__The problem__. Your task is to write out the entire listing exactly, omitting its pictures.

__Task data__.
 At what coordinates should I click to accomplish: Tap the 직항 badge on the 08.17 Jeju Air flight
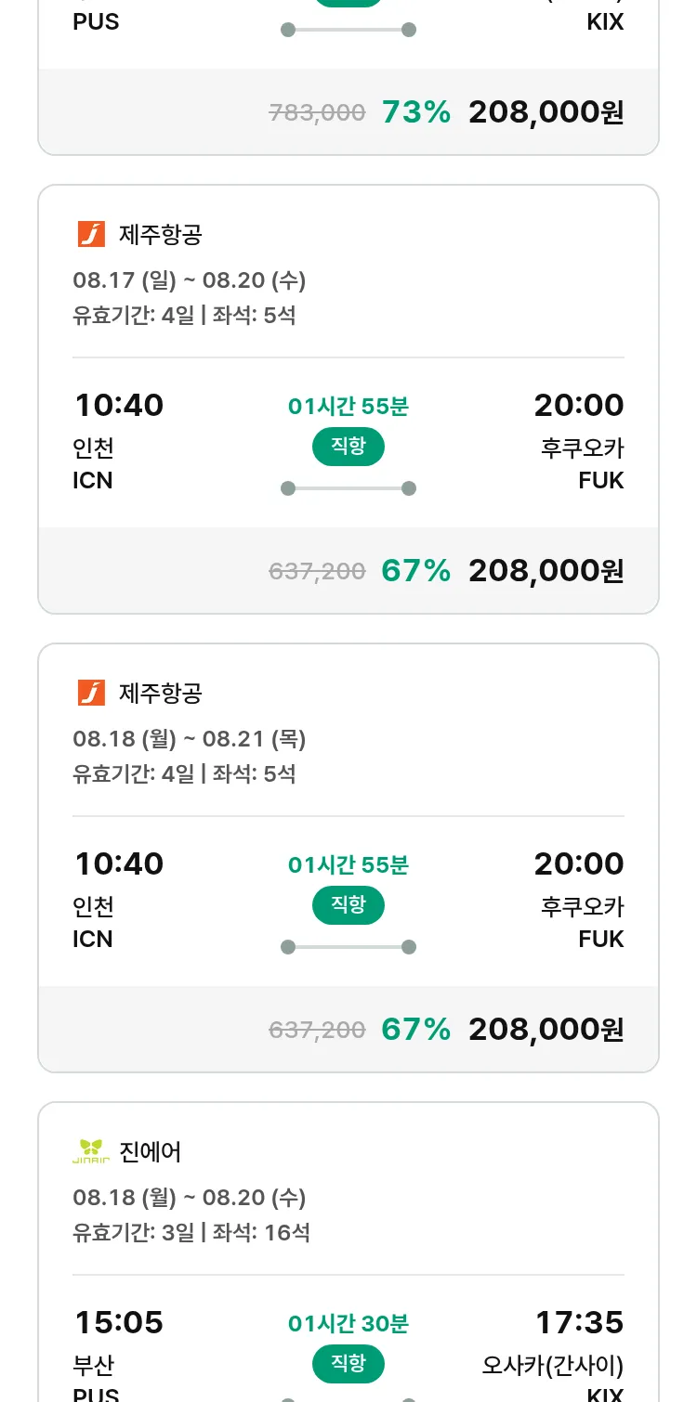pos(349,447)
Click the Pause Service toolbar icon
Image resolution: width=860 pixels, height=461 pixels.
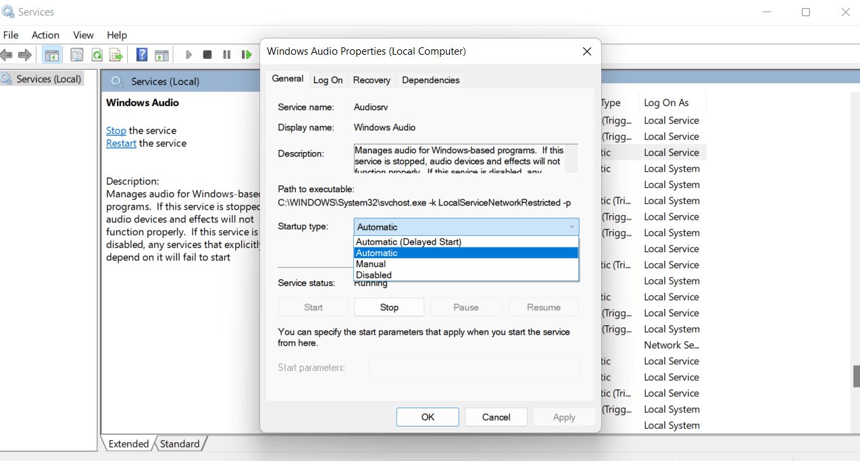(x=227, y=55)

__Your response__.
 At what coordinates should I click to accomplish: Tap the 직항 badge on the 08.17 Jeju Air flight
pos(349,447)
Click the Pause Service toolbar icon
Image resolution: width=860 pixels, height=461 pixels.
(x=227, y=55)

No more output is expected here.